It's my very favorite month of the whole year, one notch above December, strange as that seems, October falling third.
Part of the reason I love it so much is that it suits the part of me that is a tiny bit melancholic in November, and lest you think that melancholy is a bad thing, not to me it isn't.
Don't feel sorry for me. It takes this month touched with melancholy to prepare me for everything that December promises, when December is all that I hope it will be.
How could I experience the joys of December without feeling a little bit sober-minded in November? Could my mind bear the beauty of Christmas without first seeing the beauty of autumn fall from the trees and carpet the ground, leaving myriad shades of brown in the landscape?
Perhaps November is a little like Lent before Easter to me, broken by Thanksgiving Day.

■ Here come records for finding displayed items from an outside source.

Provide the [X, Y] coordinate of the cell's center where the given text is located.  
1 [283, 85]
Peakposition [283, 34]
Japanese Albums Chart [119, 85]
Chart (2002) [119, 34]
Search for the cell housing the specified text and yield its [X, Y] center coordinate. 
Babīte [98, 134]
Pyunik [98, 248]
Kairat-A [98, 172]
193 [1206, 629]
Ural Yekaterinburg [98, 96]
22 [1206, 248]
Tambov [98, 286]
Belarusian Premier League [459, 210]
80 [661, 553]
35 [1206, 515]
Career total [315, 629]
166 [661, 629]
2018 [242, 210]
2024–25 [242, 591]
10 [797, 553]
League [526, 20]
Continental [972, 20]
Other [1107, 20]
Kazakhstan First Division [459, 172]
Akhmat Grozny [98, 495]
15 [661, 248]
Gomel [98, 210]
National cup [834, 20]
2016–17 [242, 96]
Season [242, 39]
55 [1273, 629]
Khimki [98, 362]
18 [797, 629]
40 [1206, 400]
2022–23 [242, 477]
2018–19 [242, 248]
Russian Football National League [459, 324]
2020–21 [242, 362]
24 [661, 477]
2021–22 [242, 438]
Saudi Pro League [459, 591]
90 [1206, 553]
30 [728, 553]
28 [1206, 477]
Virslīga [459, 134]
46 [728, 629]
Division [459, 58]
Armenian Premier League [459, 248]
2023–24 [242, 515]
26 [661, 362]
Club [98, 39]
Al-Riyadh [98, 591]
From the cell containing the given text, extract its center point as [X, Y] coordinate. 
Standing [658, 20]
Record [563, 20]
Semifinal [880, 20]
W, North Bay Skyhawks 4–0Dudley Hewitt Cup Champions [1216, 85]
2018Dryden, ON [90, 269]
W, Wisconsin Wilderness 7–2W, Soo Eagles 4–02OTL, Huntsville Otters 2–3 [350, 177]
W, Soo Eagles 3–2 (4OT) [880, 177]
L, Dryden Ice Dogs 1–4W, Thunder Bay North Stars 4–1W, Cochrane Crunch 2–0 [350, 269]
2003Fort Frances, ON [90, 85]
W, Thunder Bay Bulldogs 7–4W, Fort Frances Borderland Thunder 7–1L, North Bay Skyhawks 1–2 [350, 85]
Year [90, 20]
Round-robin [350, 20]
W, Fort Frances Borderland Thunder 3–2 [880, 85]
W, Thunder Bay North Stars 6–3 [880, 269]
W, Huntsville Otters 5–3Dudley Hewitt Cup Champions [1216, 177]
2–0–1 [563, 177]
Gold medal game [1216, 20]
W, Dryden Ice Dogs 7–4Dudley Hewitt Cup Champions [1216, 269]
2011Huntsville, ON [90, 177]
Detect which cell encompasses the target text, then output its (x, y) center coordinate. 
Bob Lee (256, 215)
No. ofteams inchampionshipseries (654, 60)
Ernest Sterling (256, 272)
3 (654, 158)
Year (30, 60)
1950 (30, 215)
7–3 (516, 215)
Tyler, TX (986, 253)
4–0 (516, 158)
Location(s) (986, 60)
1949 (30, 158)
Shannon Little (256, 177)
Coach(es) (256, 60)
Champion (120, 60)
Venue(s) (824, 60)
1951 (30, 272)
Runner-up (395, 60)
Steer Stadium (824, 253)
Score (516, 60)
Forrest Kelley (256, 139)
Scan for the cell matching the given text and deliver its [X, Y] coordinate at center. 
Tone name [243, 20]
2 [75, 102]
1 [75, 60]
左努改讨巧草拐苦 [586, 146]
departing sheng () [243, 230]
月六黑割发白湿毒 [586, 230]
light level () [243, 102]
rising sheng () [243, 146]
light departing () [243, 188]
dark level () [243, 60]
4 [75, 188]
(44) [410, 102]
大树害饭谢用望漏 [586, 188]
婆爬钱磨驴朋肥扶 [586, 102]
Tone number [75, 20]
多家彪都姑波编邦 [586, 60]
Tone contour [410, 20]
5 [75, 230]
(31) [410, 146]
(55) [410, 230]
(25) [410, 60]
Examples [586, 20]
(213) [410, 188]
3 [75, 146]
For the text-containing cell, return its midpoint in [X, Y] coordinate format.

I must admit I had never thought about telling anyone about this November melancholy of mine. Maybe I'm doing it now because I had so little sleep last night after our phones shrilly insisted we Take Shelter.
All was well here and today is a glorious sunny chilly November day and I'm walking around my cozy house feeling deliciously melancholic.
Loss of sleep may not be all that contributes to this touch of sadness today, a sadness I'm comfortable with. I'm also missing this family, our youngest son and his family who visited us this past weekend.
But Christmas is a'coming and so will they be, and our daughter from Florida, God willing, days when RH and I hope to see all four of our children and their families together at one glorious time.
Maybe we'll even get a family picture to mark the occasion.
But before that I will not wallow but exalt in this season of somberness. I will celebrate each day until then in my own slightly melancholic November way.
Some melancholy in my nature had always attuned me to fall. The yellow of the birches and beeches, the blaze of maples, the somber red and brown of the few oaks, the brilliance of the sassafras along the road--these moved me like poetry. And when the leaves fell, thick and brown, with sometimes a bit of color still touching the grass, when the bonfires were built at the edge of the road and watched so carefully, when the flowerbeds were layered with leaves that became soggy in the autumn rain, when the last leaves were gone and the trees stood wet against a gray sky--then I felt curiously at home, one with nature and all her sadness.